The water resources of the Shiyang River Basin have been overused, causing serious ecological problems…
A water rights system was applied to the Restoration Plan for Shiyang River Basin, which was funded with RMB4.7bn
The Water Resource Department and the Development and Reform Commission of Gansu Province developed a Restoration Plan for Shiyang River Basin to address its water problems. The Restoration Plan was approved by the State Council of China in 2007 and funded with RMB4.7bn. A water rights system was applied in this plan, wherein water entitlements were endowed to users through water permits from the government. Users’ actual water rights (i.e., water allocations) are specified in each water season according to their water entitlements and the water availability at that time.
For example, the Xiying Irrigation District (XID) is a gravity surface water irrigation area in the Shiyang River Basin (see Figure 1). The average annual rainfall is approximately 280 mm, and the potential evapotranspiration is approximately 1,200 mm. The total population is approximately 156,000. The cultivated area is 444,900 mu (1 mu = 666.67 m² ), of which 238,000 are active irrigated areas.
Villages that tended to irrigate more farm lands bought water from other villages while villages with excess water sold water for profit
The water rights granted to the district have been codified and allocated to villages since 2008. Thus, a certain water volume is allocated to each village in the district as its annual water-use cap. In this case, several villages that tended to irrigate more farm lands bought water from other villages. Other villages with excess water sold water for profit. The leader of water users associations (WUAs) in the villages, on the behalf of farmers, sell water that is saved by group farming, plant adjustment, and drip irrigation. Each village normally has one WUA.
In early 2008 trading activity was spontaneous, without supervision from the local governments. As more and more villages became involved in the market, the water management authority of the irrigation district started to regulate the market to relieve the third-party effects of the trading. Currently, the authority checks the applicants’ water availability, canal condition, and the price of their bid before approving their trades; and, the price of selling water among villages is limited to three times the price at which the villages paid the authority for annual water at the beginning of the year.

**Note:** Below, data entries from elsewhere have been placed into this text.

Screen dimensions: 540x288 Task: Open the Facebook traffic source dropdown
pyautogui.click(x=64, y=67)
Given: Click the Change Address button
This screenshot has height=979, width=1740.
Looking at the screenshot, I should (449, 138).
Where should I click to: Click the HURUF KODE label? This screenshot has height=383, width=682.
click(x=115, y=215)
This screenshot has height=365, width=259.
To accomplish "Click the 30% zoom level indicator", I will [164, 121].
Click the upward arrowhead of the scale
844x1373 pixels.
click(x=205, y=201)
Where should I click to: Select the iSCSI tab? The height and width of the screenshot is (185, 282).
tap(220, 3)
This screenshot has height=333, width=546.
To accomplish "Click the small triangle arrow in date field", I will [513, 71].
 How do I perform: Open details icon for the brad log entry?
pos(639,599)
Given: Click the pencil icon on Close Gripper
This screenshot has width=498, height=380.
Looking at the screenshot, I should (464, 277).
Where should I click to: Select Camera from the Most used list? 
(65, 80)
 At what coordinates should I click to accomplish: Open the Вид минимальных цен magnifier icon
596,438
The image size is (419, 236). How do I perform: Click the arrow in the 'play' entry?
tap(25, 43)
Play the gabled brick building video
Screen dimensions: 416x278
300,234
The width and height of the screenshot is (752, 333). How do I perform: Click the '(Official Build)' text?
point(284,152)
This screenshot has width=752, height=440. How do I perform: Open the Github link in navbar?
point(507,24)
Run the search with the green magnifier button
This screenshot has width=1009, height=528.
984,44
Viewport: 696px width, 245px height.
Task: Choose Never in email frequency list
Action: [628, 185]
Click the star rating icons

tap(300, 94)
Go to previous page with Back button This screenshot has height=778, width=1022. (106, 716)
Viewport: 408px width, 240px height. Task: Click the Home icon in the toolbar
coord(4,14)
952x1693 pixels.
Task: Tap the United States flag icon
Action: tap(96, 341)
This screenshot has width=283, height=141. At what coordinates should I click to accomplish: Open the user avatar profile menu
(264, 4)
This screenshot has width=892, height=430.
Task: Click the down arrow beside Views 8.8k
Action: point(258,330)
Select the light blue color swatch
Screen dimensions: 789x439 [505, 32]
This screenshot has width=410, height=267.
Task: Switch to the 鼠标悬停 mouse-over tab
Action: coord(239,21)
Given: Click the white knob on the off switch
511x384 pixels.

Two types of markets have been built in XID for water users: one is an offline market & the other is online
Now, two types of water markets have been built in XID. The first is an offline market, in which buyers report their bids to the “market board” via word-of-mouth or phone, and the “market board” matches sellers with buyers. The second type is an online market for water users, supported by the Institute of Hydrology and Water Resources, Tsinghua University. The online market system can match sellers with buyers according to the information they report, such as location and volume.
For both markets, a simple pool exchange method is employed for trade matching and price setting. Typically, trades between neighboring villages are preferred, which the market board and website each take into consideration when allocating the trades. The total surface water trading volumes for 2013, 2014, and 2015 were (respectively) 4.58, 5.96, and 8.15mn m³, and the total ground water trading volumes were 0.05, 0.41, and 1.28mn m³, marking the first successful online water trading system in China, demonstrating a huge potential for future development at a national scale.
The central govt of China is now pushing a nation-wide water rights & water market system
Despite growth, current Chinese irrigation water markets among agricultural WUAs are only developed in some arid river basins in northwest China. In most other river basins and regions of the country, water trading and markets among WUAs or famers have not been well developed because the bulk of water entitlements in the irrigation district have not been allocated to the WUAs or farmers, and the water usage of WUAs or farmers are not well metered. Nowadays, the central government of China is pushing a nation-wide water rights and water market system, which will certainly promote water trading in near future.